Dataset records
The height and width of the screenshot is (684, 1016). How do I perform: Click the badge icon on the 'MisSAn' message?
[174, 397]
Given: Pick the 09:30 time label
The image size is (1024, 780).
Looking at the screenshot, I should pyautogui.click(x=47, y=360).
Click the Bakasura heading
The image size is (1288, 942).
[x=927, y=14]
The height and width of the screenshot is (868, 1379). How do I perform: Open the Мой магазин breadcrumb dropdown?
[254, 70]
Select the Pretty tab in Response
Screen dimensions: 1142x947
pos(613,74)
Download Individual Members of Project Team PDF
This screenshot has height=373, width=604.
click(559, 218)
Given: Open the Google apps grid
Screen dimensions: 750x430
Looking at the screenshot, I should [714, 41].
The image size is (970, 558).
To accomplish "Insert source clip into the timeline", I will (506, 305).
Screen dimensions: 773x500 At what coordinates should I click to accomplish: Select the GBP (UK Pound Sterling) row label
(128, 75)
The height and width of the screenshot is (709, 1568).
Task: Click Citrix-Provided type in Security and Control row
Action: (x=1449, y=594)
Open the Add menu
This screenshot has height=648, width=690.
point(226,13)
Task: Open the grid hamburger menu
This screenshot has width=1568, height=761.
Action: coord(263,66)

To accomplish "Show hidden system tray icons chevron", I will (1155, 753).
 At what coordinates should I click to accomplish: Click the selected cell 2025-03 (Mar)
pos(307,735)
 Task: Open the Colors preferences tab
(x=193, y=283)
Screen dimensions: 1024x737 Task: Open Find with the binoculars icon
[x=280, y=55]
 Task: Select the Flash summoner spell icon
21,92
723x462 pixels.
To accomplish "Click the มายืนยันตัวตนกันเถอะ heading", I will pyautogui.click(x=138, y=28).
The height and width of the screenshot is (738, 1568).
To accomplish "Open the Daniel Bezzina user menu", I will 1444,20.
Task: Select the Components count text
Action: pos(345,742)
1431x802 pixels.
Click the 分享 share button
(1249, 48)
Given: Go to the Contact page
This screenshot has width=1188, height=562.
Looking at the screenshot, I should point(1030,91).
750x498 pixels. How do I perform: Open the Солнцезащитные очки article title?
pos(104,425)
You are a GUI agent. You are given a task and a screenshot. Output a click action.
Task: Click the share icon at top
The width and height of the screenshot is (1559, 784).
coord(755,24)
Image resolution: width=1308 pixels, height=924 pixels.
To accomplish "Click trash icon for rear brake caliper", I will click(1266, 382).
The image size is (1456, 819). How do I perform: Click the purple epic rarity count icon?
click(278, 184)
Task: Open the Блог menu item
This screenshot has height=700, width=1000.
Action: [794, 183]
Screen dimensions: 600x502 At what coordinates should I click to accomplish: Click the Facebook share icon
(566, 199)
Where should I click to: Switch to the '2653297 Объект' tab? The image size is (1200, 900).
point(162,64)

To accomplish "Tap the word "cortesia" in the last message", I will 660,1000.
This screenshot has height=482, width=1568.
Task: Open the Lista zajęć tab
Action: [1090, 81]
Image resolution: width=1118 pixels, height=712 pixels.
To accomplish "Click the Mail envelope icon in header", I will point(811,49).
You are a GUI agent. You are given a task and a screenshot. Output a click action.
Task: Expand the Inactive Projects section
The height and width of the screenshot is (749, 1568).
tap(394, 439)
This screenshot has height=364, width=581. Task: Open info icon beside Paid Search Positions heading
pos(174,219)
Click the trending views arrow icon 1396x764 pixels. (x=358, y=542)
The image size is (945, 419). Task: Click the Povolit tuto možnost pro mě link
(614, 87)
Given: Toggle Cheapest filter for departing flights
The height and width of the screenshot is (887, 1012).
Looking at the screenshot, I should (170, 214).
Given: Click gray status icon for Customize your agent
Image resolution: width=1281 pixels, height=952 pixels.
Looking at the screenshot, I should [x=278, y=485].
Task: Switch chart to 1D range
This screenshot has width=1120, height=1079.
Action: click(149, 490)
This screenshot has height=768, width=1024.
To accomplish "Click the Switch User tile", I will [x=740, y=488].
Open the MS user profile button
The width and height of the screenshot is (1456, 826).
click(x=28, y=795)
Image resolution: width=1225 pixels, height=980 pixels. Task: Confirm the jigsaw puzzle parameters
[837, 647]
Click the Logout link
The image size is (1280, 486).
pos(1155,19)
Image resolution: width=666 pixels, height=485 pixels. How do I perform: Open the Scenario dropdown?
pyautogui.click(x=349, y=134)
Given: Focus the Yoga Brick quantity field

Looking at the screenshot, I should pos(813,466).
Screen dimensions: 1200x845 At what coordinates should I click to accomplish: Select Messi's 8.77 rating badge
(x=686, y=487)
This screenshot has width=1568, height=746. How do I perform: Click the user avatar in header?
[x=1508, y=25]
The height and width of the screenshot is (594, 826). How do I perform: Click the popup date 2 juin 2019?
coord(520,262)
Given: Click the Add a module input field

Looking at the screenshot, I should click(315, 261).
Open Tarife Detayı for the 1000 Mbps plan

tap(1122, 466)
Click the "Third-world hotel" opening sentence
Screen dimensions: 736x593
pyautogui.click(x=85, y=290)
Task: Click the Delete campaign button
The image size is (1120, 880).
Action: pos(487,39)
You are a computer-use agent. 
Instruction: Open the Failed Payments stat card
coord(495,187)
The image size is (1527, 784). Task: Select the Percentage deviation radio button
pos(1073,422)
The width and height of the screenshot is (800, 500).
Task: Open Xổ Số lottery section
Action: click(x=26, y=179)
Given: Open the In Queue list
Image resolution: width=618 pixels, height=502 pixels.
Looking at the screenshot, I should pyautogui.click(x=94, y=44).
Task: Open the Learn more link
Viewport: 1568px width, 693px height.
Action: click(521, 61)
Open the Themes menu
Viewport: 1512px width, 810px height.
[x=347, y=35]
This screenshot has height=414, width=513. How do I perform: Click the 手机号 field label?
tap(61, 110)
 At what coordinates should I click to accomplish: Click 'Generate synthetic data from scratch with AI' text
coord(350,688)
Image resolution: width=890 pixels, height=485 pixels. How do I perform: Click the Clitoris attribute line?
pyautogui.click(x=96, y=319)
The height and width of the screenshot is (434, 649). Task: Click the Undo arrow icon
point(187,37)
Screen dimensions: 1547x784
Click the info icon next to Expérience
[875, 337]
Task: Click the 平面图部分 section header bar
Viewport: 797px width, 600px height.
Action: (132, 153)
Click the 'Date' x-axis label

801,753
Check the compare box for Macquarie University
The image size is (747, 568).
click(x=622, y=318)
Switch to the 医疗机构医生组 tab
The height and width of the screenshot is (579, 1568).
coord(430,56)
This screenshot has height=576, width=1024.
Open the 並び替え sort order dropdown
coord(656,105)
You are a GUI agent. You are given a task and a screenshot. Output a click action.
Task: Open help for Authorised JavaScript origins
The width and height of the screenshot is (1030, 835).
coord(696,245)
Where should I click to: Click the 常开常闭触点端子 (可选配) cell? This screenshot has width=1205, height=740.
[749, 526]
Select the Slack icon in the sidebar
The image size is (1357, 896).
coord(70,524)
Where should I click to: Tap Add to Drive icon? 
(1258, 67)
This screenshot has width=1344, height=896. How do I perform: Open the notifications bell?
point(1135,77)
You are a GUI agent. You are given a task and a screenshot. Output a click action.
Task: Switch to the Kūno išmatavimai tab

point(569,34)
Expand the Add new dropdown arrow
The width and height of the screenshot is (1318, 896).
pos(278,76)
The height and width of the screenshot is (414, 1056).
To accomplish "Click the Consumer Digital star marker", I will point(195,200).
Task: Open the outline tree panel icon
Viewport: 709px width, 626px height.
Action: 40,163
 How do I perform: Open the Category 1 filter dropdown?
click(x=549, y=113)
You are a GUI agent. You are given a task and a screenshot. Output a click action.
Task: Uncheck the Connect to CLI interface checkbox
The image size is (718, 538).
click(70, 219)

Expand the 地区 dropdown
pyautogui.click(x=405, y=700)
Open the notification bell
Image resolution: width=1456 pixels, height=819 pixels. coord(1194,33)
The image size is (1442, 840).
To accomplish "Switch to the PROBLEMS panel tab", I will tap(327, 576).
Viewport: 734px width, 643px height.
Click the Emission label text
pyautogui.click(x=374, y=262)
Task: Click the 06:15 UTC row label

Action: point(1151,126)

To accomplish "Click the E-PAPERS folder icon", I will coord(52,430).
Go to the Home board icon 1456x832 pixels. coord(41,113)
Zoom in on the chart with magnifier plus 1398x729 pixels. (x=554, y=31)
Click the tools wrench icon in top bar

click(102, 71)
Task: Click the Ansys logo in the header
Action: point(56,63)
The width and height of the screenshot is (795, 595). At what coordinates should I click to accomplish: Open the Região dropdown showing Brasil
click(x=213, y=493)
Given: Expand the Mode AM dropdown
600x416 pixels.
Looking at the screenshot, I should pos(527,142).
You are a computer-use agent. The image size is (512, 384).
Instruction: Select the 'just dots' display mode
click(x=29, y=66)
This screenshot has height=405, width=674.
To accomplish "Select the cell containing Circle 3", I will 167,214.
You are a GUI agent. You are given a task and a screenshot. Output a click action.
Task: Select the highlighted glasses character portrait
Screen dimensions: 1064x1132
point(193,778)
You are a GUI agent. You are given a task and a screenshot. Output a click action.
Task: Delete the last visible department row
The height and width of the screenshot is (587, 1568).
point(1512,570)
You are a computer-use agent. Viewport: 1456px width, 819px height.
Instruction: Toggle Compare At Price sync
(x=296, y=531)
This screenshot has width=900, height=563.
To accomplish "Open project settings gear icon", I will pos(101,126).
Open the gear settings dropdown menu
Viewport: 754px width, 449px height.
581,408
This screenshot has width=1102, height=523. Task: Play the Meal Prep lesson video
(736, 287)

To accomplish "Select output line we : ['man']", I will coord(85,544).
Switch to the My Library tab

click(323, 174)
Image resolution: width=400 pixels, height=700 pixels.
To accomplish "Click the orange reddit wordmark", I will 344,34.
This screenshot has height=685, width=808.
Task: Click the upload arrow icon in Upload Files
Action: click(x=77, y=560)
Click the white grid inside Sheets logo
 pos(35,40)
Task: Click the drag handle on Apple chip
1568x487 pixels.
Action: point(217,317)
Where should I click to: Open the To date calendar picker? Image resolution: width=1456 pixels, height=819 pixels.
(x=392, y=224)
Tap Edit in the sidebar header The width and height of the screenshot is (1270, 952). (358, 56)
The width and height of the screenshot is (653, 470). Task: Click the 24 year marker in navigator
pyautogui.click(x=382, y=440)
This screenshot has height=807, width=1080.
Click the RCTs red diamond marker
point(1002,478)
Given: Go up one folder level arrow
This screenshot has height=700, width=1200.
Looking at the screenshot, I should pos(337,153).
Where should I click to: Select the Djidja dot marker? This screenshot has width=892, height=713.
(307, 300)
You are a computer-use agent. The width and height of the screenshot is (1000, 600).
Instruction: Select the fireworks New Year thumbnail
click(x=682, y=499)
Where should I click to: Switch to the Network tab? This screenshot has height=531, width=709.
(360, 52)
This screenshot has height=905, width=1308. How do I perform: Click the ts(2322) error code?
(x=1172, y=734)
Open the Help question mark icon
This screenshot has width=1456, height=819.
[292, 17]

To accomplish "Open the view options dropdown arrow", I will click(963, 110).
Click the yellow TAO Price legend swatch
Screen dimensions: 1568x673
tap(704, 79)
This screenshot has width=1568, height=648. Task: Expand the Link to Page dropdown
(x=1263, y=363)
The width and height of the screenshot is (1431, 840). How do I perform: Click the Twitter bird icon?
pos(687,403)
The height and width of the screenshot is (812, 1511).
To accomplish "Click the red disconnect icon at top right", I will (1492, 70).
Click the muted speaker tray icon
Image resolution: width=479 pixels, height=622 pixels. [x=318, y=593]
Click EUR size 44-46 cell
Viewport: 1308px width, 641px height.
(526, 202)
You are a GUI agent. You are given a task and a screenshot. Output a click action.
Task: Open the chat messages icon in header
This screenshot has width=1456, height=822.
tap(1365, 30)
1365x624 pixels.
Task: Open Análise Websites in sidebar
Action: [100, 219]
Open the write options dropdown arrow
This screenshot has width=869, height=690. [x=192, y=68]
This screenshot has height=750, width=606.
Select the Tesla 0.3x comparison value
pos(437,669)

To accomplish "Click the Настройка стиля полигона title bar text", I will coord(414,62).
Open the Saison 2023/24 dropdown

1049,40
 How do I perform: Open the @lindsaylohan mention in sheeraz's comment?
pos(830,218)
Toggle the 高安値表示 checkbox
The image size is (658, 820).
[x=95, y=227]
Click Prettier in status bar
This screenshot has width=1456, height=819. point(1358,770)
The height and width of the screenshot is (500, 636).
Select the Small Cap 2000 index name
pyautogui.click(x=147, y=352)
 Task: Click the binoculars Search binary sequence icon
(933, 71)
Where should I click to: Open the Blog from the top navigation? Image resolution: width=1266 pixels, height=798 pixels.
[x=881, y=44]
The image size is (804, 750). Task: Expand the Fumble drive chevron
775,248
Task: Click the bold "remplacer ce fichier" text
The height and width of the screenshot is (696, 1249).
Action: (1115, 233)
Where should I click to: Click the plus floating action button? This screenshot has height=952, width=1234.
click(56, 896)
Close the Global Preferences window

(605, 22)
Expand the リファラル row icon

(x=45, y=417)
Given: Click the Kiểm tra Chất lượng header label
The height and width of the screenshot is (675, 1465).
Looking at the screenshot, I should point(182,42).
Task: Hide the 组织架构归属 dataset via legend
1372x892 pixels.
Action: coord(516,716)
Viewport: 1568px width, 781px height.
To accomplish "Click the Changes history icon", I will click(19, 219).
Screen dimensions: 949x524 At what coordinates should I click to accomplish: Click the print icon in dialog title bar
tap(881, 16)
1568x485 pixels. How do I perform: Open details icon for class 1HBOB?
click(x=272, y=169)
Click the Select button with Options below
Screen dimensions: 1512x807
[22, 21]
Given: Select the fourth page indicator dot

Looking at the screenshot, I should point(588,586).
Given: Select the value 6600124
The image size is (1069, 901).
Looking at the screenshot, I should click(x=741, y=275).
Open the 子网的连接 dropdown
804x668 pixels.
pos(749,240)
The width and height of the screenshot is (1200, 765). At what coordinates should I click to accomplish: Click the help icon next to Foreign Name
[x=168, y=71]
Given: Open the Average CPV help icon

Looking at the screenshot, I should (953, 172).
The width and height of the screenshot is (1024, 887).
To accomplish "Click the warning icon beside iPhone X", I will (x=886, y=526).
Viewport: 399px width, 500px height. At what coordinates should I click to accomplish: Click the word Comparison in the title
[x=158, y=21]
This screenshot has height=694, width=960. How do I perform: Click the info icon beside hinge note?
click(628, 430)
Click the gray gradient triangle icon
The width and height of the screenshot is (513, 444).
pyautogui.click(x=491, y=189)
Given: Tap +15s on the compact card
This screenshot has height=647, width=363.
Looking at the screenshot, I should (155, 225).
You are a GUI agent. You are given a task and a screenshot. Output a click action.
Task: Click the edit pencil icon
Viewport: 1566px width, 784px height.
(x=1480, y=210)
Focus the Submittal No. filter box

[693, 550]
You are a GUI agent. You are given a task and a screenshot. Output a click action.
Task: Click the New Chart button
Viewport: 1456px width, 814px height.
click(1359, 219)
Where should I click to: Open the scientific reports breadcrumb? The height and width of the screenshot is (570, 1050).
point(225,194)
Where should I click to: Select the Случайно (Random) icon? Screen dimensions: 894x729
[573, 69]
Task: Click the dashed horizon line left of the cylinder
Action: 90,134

Goal of the exercise
Please reproduce the stretch of lines from the very first one through the line containing "[x=927, y=14]", character for character.

Response below
The height and width of the screenshot is (684, 1016). How do I perform: Click the badge icon on the 'MisSAn' message?
[174, 397]
Given: Pick the 09:30 time label
The image size is (1024, 780).
Looking at the screenshot, I should pyautogui.click(x=47, y=360).
Click the Bakasura heading
The image size is (1288, 942).
[x=927, y=14]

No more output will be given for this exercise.